Volume 694: debated on Thursday 26 July 2007

My Lords, I beg to move that the Commons amendments be now considered.

Moved accordingly, and, on Question, Motion agreed to.

[The page and line references are to HL Bill 61 as first printed for the Lords.]


28: Insert the following new Clause-

“Post-legislative scrutinyFour years after the passing of this Act the Secretary of State shall arrange for post-legislative scrutiny of this Act to check on its operation and may arrange subsequent scrutiny.”

The Commons insist on their disagreement with the Lords in their Amendment No. 28 but propose Amendments Nos. 28C and 28D in lieu-

28C: Page 25, line 14, at end insert the following new Clause:-

“Review of operation of Act(1) The Secretary of State must, before the end of 2014, prepare a report on the operation of the provisions of this Act.

(2) The Secretary of State may prepare subsequent reports on the operation of the provisions of this Act.

(3) The Secretary of State must lay a copy of any report prepared under this section before Parliament.”

28D: Page 26, line 38, at end insert-

“(1A) But section (Review of operation of Act) extends to Northern Ireland in accordance with subsection (1) only as respects the provisions of this Act extending there.”

My Lords, I beg to move that the House do not insist on its Amendment No. 28, in respect of which the Commons have insisted on their disagreement, and do agree with the Commons in their Amendments Nos. 28C and 28D in lieu.

This is the one remaining issue on the Bill.

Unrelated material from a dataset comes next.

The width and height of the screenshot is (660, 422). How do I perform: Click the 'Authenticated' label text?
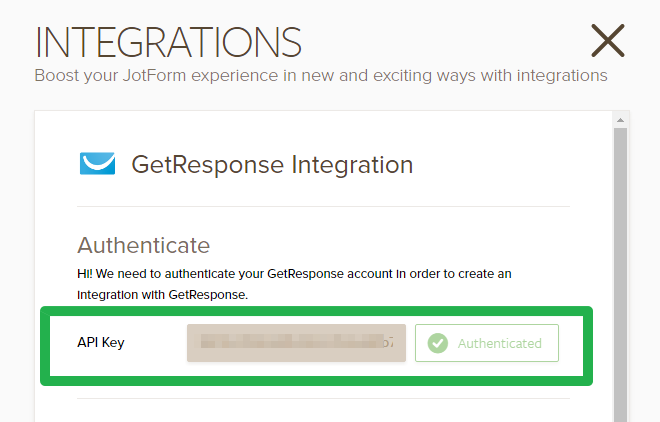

On Tuesday, we had a full debate on the amendment of the noble Lord, Lord Fowler, as we did at Third Reading, so I shall be fairly brief today.

The other place has given full consideration to the reason for insisting on Amendment No. 28, which was:

“This House remains of the view that it is appropriate to impose an early obligation on the Secretary of State to arrange for post-legislative scrutiny”,

and has given cross-party support to the amendment proposed in its place. It will be seen that the Government have taken note of the strength of feeling that was shown in this House on Tuesday and that they are happy to compromise on the timing of the review. We therefore propose that this should take place before the end of 2014 at the latest—three years earlier than our original proposal and three years later than proposed by the noble Lord, Lord Fowler. By 2014, it is expected that the majority of the provisions of the Act will be in operation.

We have never taken the position that we would not review the operation of the legislation once it had been enacted. In our response to the Work and Pensions Select Committee’s fourth report, we said that we would undertake a post-implementation review once the reforms had had a chance to bed in. We do not consider it necessary to place such an obligation on the statute book but, as I said before, we are happy to give the additional assurance that a statutory requirement will provide.

I understand that this compromise has the support of the other Front Benches and the noble Lord, Lord Fowler, and I thank him for that.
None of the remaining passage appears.